The man accused of killing four people in the Jewish Museum of Belgium in 2014 is expected to stand trial early next year

Defence favours jury trial

Mehdi Nemmouche, accused of killing four people in a shooting at the Jewish Museum in Brussels in 2014, has been remanded in custody for a further two months. At the same time, the prosecutor’s office said the investigation into the attack was now complete, and Nemmouche (pictured) could expect to go to trial in the early part of next year.

The investigating magistrate has passed the dossier to the federal prosecutor’s office, which has authority over terrorism cases. The magistrate assigned to the case will prepare arguments for having Nemmouche committed for trial.

A court will then decide what charges he will face and in front of which level of tribunal. Both the defence and the civil parties  favour a jury trial.

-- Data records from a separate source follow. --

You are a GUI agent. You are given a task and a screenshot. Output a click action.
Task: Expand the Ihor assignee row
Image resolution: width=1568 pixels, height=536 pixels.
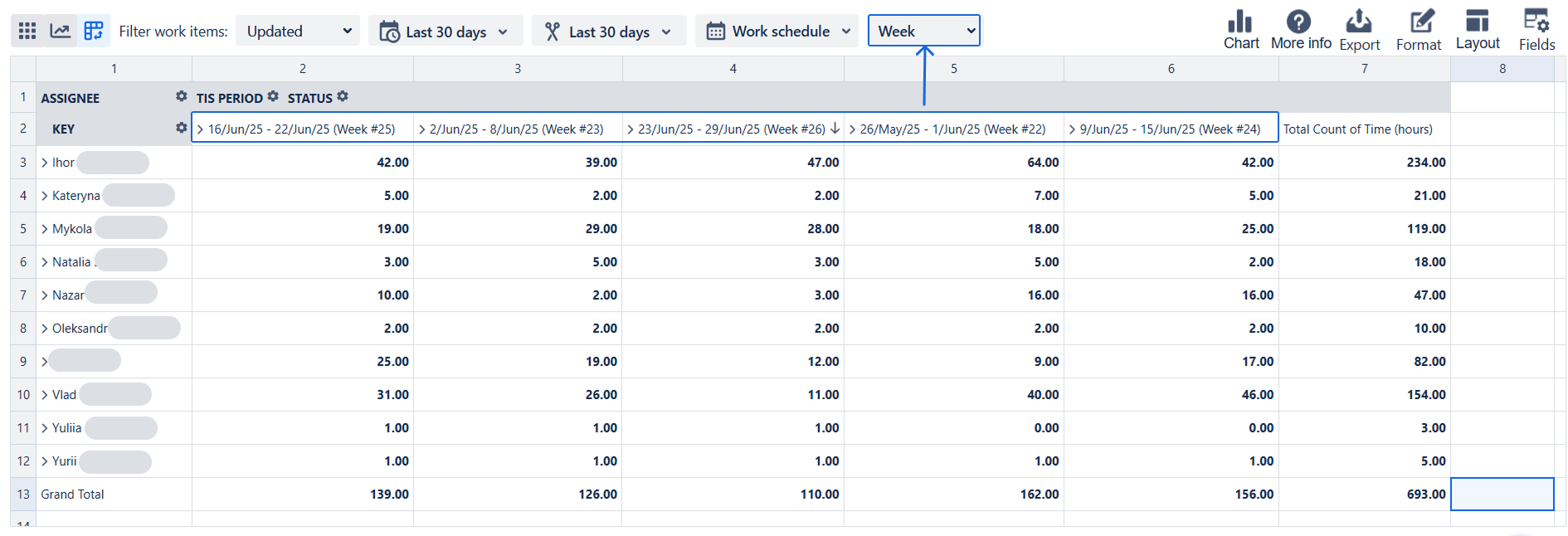45,163
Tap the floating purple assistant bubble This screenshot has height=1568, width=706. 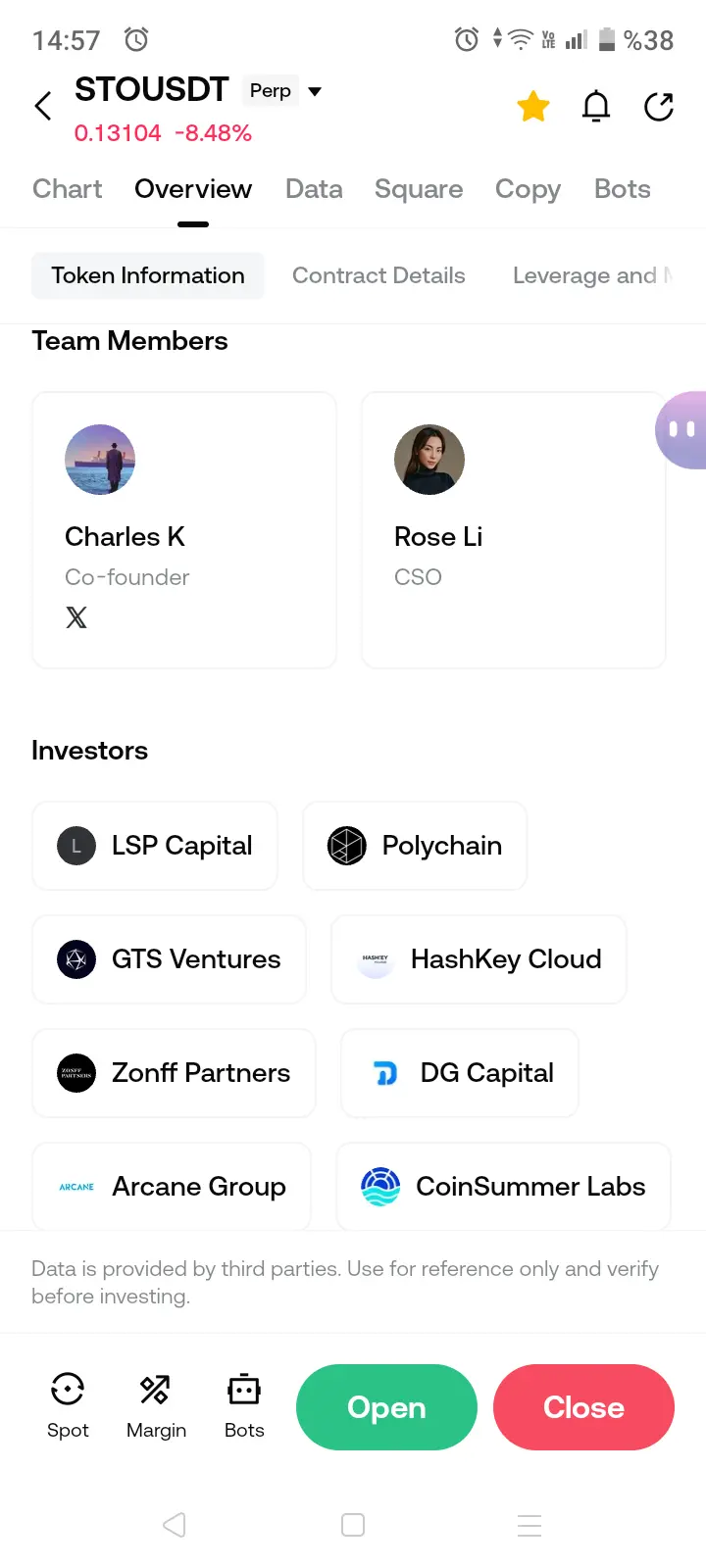coord(682,429)
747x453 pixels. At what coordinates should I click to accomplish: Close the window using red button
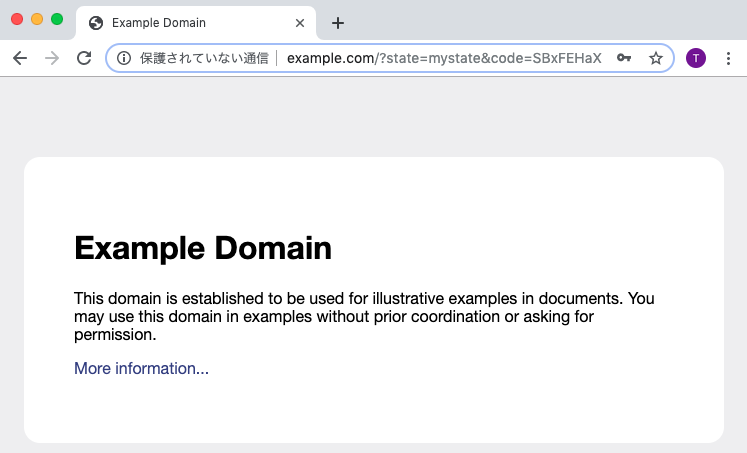pos(17,19)
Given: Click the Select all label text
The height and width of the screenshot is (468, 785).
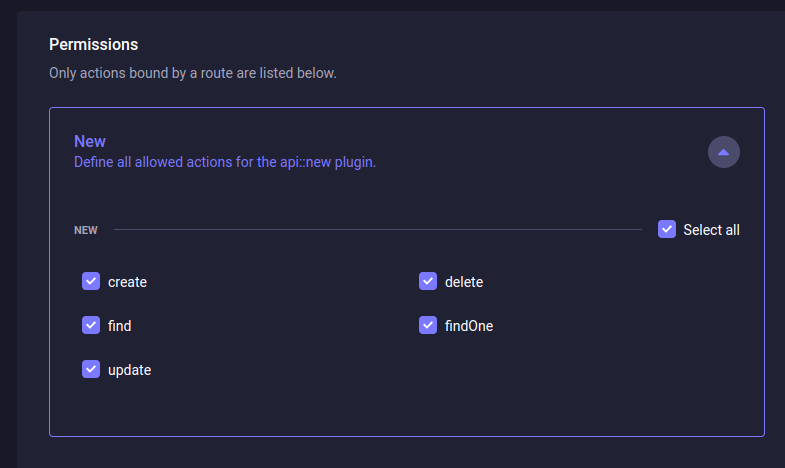Looking at the screenshot, I should point(711,230).
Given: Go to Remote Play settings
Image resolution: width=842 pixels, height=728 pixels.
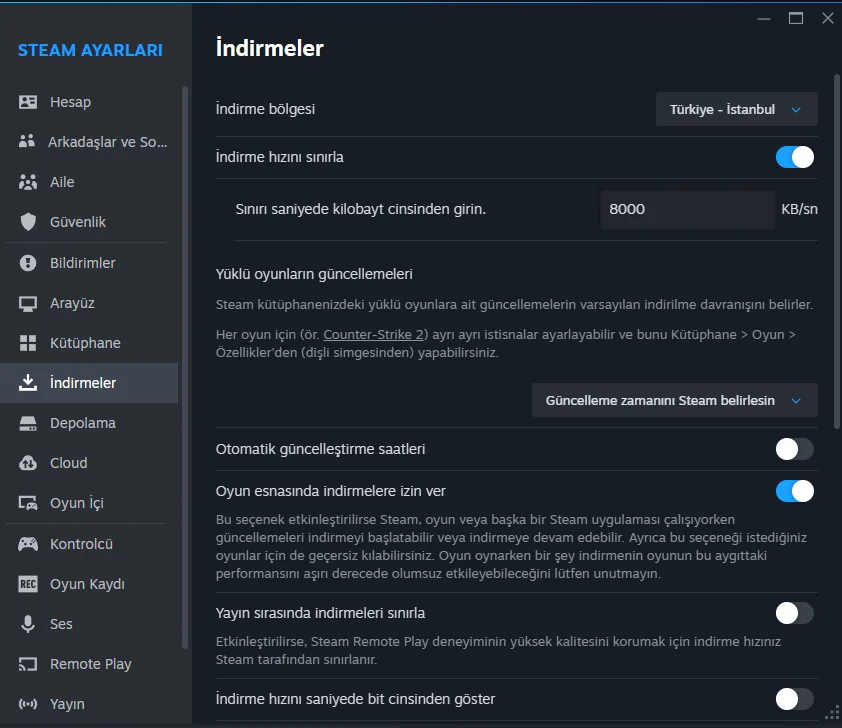Looking at the screenshot, I should coord(90,664).
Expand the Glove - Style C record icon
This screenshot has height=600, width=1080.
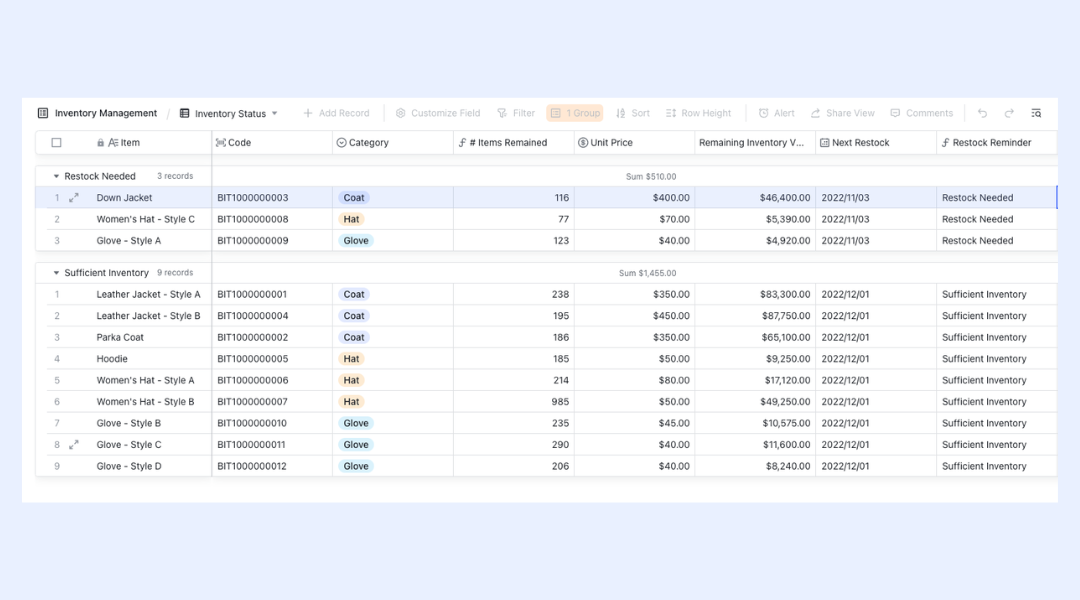74,445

The prosecution has not commented on the issue, but prosecutors more often than not prefer to argue a case before a bench of professional judges rather than risk the more unpredictable judgement of a jury.

The attack on the museum was carried out by a single armed man; two volunteers and two visitors died either on site or later in hospital. Nemmouche, 32, was arrested in Marseilles in possession of weapons a week after the shooting.

He has not given any statements during his time in custody. His lawyers have said that he admits taking part in the attack but denies being the shooter.

Two other men are implicated in the planning of the operation and in Nemmouche’s escape to France. One of them, Nacer Bendrer, was in custody until last November, when he was released under conditions. He is now under house arrest in France. A fourth suspect has never been traced.